REASONS OF THE COURT

(Given by Dobson J)

  1. The Official Assignee, who is the respondent in this appeal, has applied for it to be struck out under r 44A of the Court of Appeal (Civil) Rules 2005.  The appeal has been brought by the appellant, Ms Pearson, from a decision of the High Court that confirmed the jurisdiction of the District Court to issue a warrant for the recovery of land in order to enforce a possession order,[1] in circumstances where the value of the land exceeds $500,000.[2]  The strike out is sought on the basis that the appeal is frivolous, vexatious, or otherwise an abuse of the process of the Court.[3]

The background

[1]Made by the District Court pursuant to s 152(2) of the Insolvency Act 2006.

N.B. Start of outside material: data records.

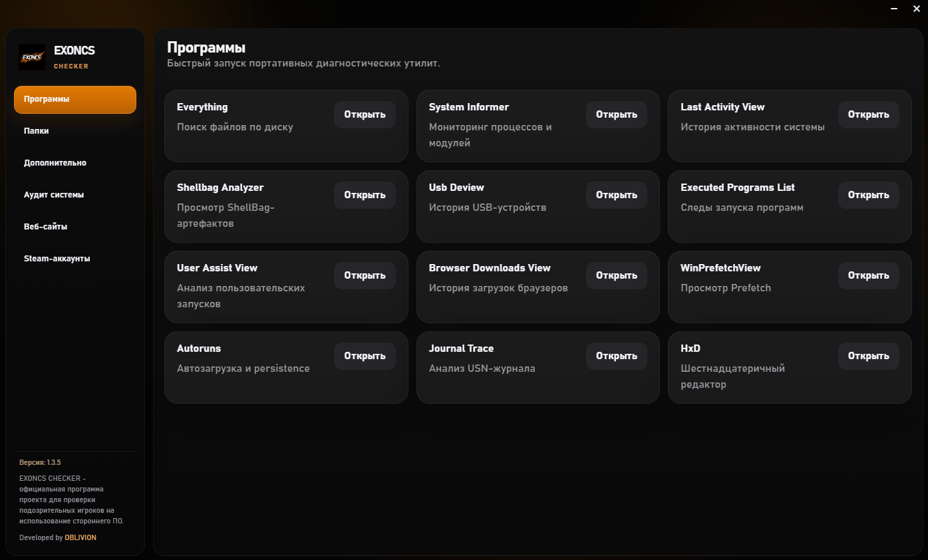Click the OBLIVION developer link
Viewport: 928px width, 560px height.
tap(80, 537)
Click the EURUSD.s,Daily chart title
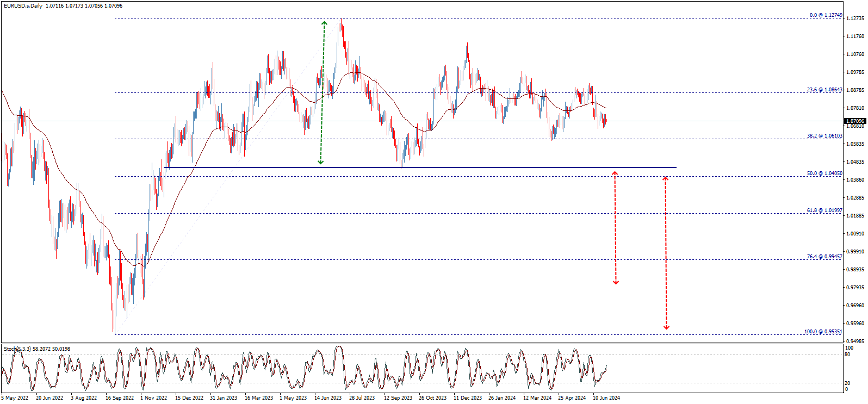The height and width of the screenshot is (404, 868). coord(23,6)
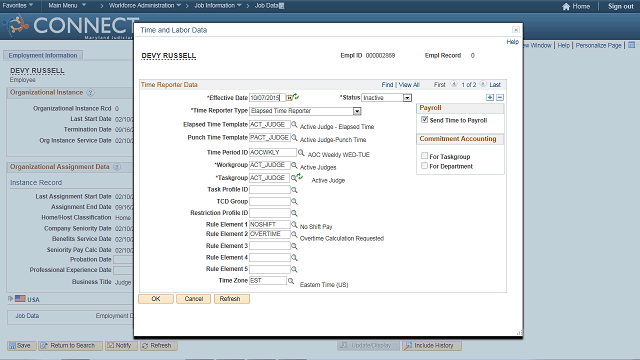Click lookup icon for Elapsed Time Template
The width and height of the screenshot is (640, 360).
(294, 124)
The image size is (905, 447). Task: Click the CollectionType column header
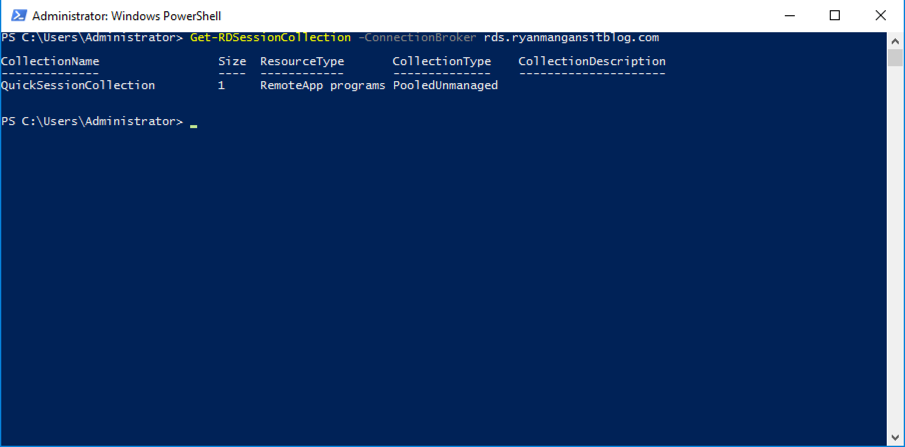pyautogui.click(x=442, y=61)
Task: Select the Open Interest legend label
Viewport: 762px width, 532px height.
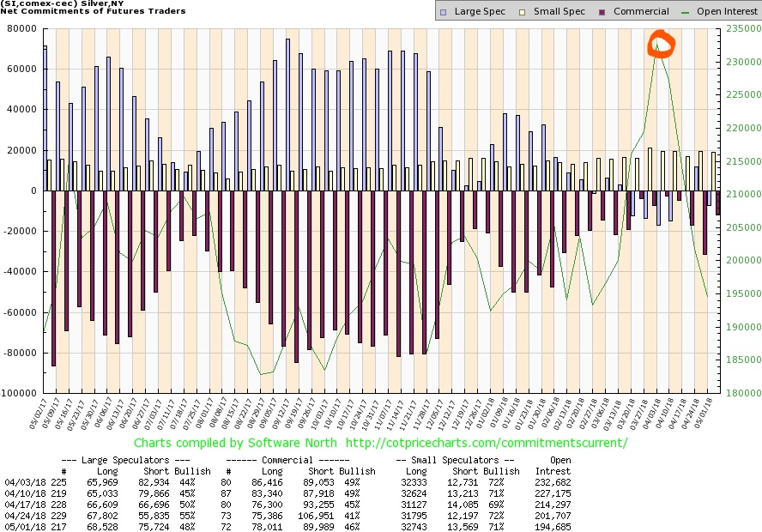Action: (x=723, y=11)
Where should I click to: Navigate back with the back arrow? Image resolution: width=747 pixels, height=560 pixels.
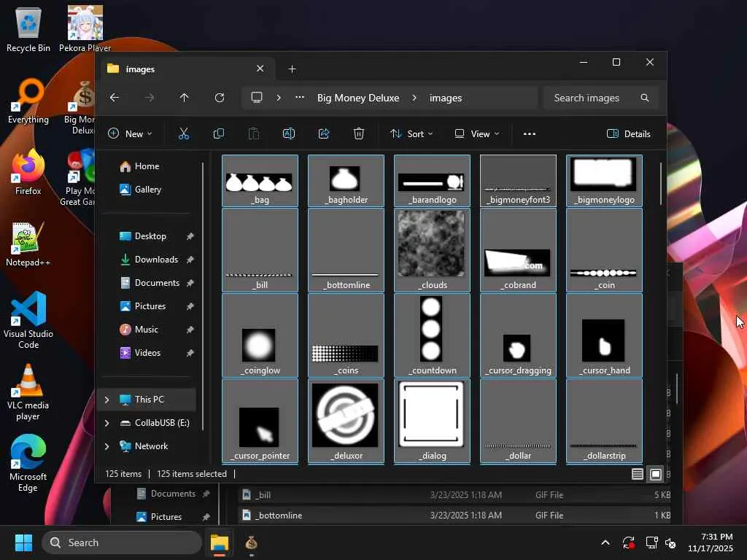(115, 98)

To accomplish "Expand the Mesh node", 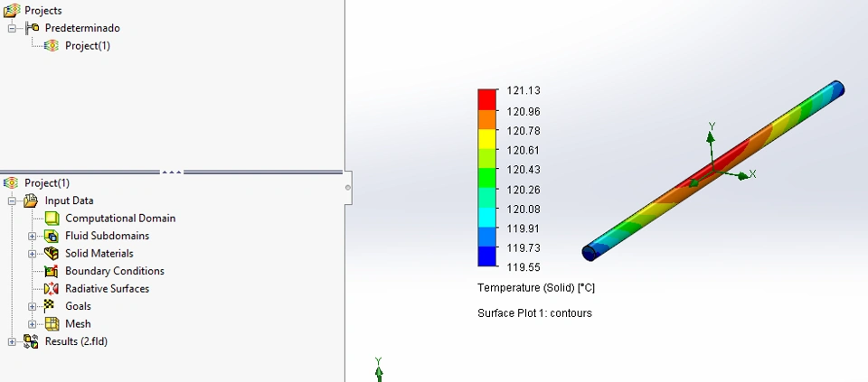I will pyautogui.click(x=33, y=324).
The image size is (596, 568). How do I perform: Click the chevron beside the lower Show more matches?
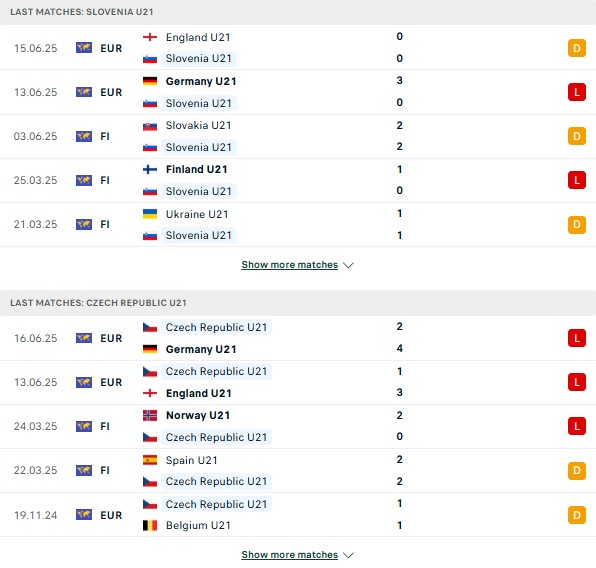pos(348,555)
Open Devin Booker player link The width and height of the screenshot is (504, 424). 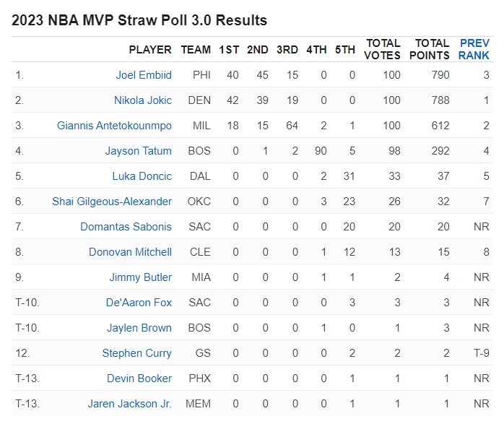click(x=139, y=378)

[2]Official Assignee v Pearson [2021] NZHC 1892 [High Court judgment].

[3]Court of Appeal (Civil) Rules 2005, r 44A(1)(c).

  1. Ms Pearson was adjudicated bankrupt in November 2016.  She owned a residential property in Auckland that vested in the Official Assignee (the Assignee).  The Assignee gave notice to Ms Pearson in March 2018 to vacate the property, but she refused to comply then and has consistently maintained her refusal since that time.

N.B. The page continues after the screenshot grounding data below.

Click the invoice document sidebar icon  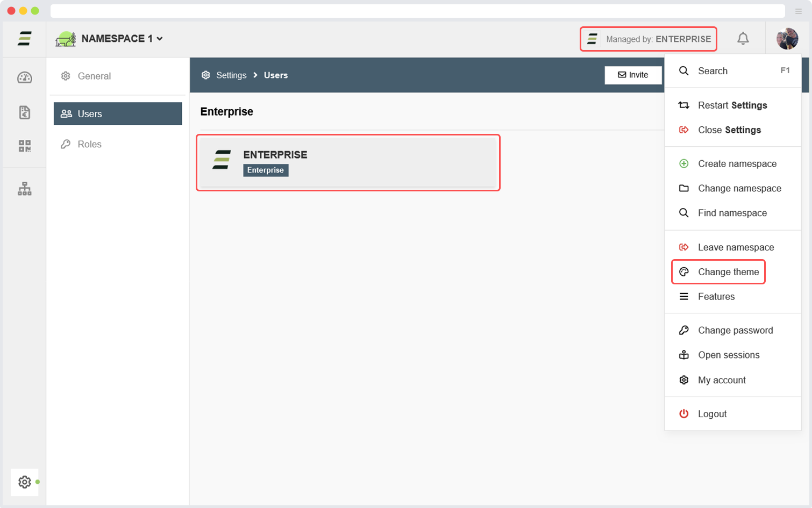coord(25,112)
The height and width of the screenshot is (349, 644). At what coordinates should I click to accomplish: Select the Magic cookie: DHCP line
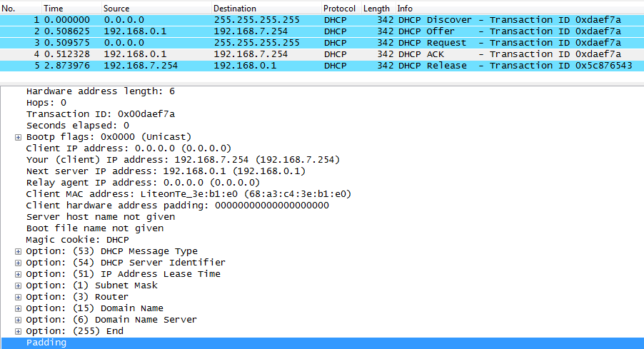pyautogui.click(x=78, y=240)
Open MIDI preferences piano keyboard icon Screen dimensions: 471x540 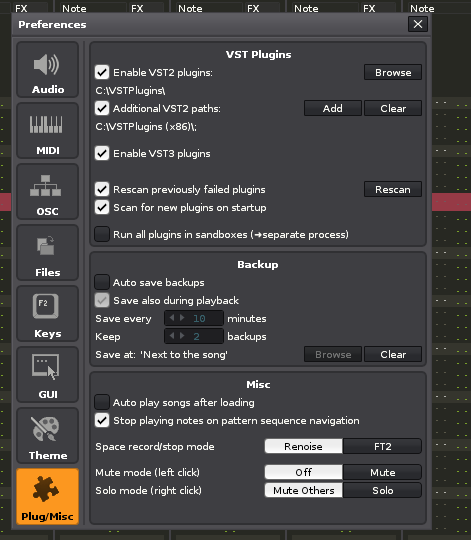[46, 124]
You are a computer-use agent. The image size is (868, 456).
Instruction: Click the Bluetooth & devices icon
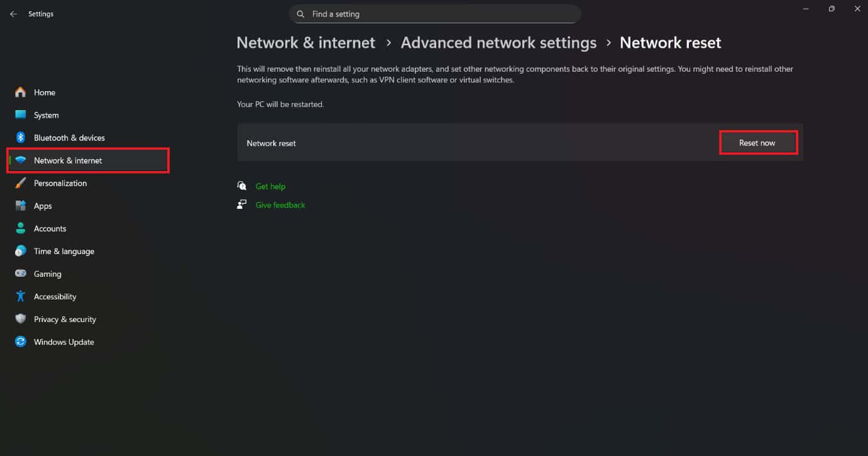pos(21,138)
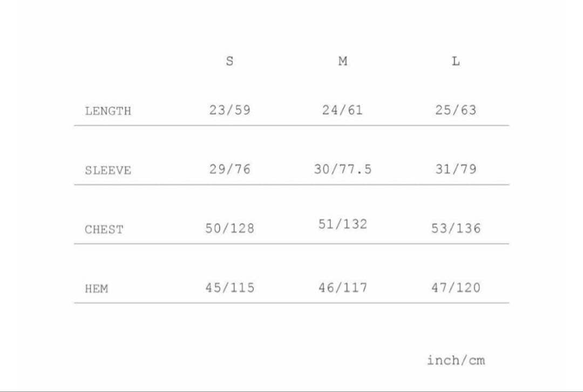Click the 29/76 sleeve value

pyautogui.click(x=230, y=169)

  2. The Assignee obtained an order from the District Court under s 152(2) of the Insolvency Act 2006 granting the Assignee possession of the property.[4]  An agreement was then reached that the Assignee would defer enforcing the District Court order, in reliance on an undertaking from Ms Pearson that she would deliver up vacant possession of the property by 4 September 2019.  The undertaking completed by Ms Pearson on 30 May 2019 included the following:

    … if I fail to deliver up vacant possession of the Property in accordance with my undertaking at 1 above, I will not bring any proceeding, application, complaint or take any step or initiate any other process for the purpose of (or that may have the effect of) delaying, hindering or abrogating the right of the Official Assignee to possession of the Property pursuant to the possession order of the District Court …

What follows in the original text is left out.